Find the digit at the unit place of $$\big(1!-2!+3!-\dots \dots +25!\big )^{\big(1!-2!+3!-\dots \dots +25!\big )}$$ First note that $k! \equiv 0 (mod\ 10)$ for all $k \geq 5 , k \in \mathbb{N}$ So, $5!-6!+7!-\dots \dots +25! \equiv 0 (mod\ 10)$ and $1!-2!+3!-4! = -19 \equiv 1 (mod\ 10)$ (Using the property of $congruences$). Using the above two congruences $\big(1!-2!+3!-\dots \dots +25!\big ) \equiv 1 (mod\ 10)$ So, $$\big(1!-2!+3!-\dots \dots +25!\big )^{\big(1!-2!+3!-\dots \dots +25!\big )} \equiv 1^{\big(1!-2!+3!-\dots \dots +25!\big )} \equiv 1 (mod 10)$$ giving $1$ as the last digit.

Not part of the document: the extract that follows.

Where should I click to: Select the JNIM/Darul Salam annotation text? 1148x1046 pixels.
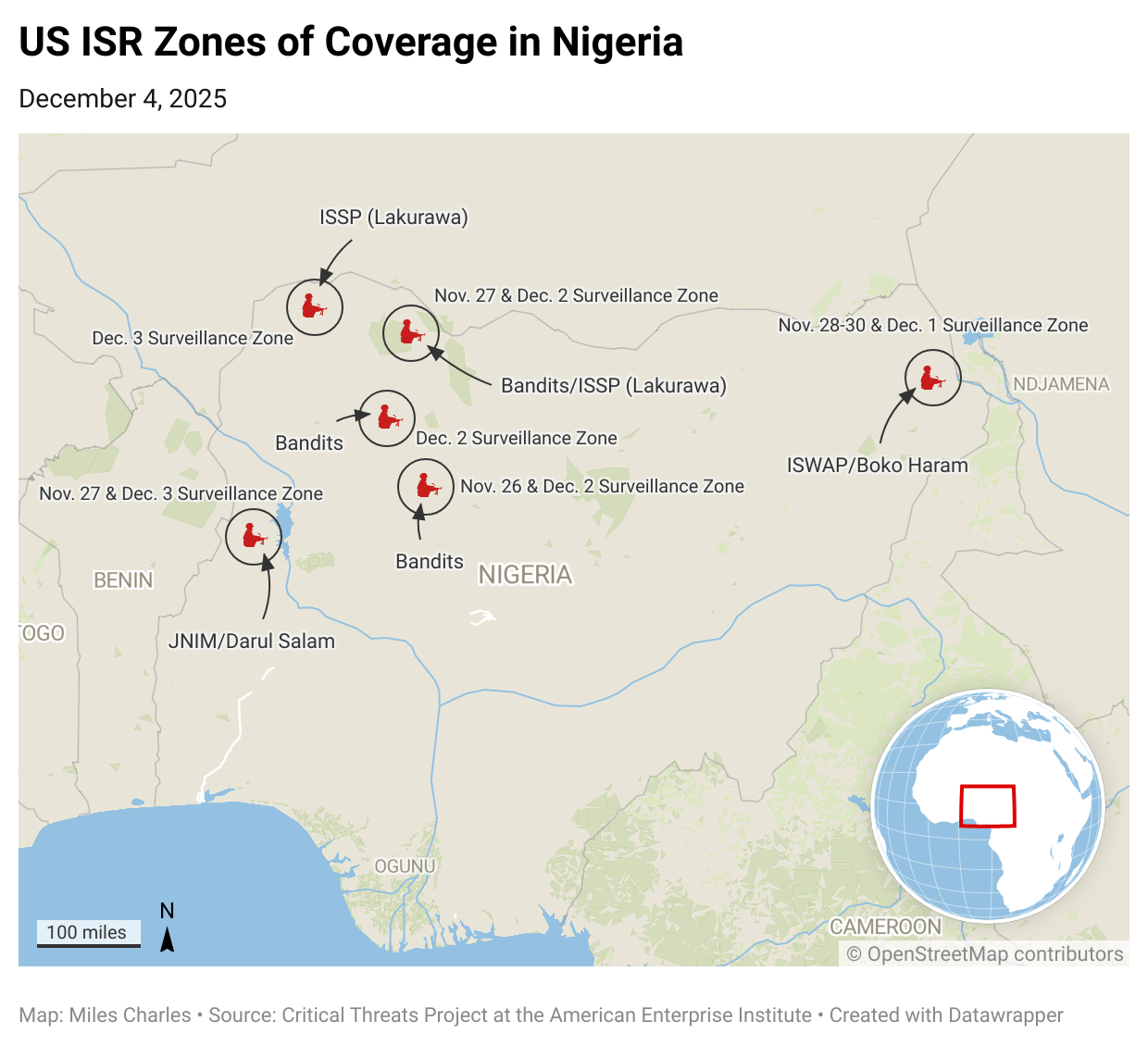tap(252, 641)

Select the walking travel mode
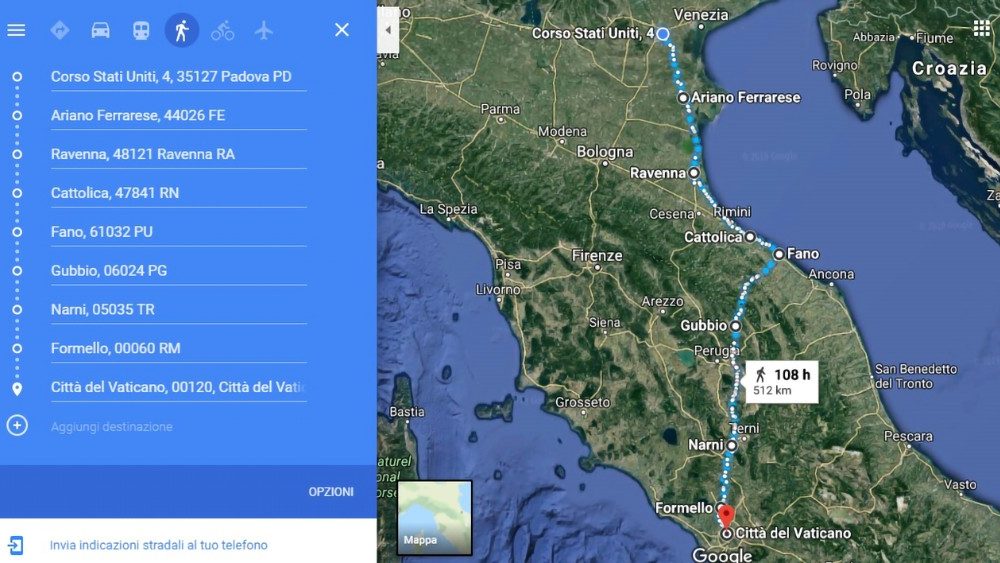(x=182, y=30)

Let $a \equiv a' (mod\ m)$ and $b \equiv b' (mod\ m)$, then important properties of $congruences$ include the following, where $\implies$ means "implies": 1. Reflexivity: $a\equiv a (mod- m)$. 2. Symmetry: $a\equiv b (mod\ m) \implies b\equiv a (mod\ m)$. 3. Transitivity: $a\equiv b (mod\ m)$ and $b \equiv c (mod\ m)\implies a\equiv c (mod\ m)$. 4. $a+b \equiv a'+b' (mod\ m)$ 5. $a-b\equiv a'-b' (mod\ m)$. 6. $ab\equiv a'b' (mod\ m)$. 7. $a\equiv b (mod\ m)\implies ka \equiv kb (mod\ m)$. 8. $a\equiv b (mod\ m)\implies a^n\equiv b^n (mod\ m)$. 9. $ak\equiv bk (mod\ m)\implies$ $a\equiv b \big(mod\ \frac{m}{(k,m)}\big),$ where $(k,m)$ is the greatest common divisor. 11. If $a \equiv b (mod\ m)$, then $P(a) \equiv P(b) (mod\ m)$, for $P(x)$ a polynomial with integer coefficients.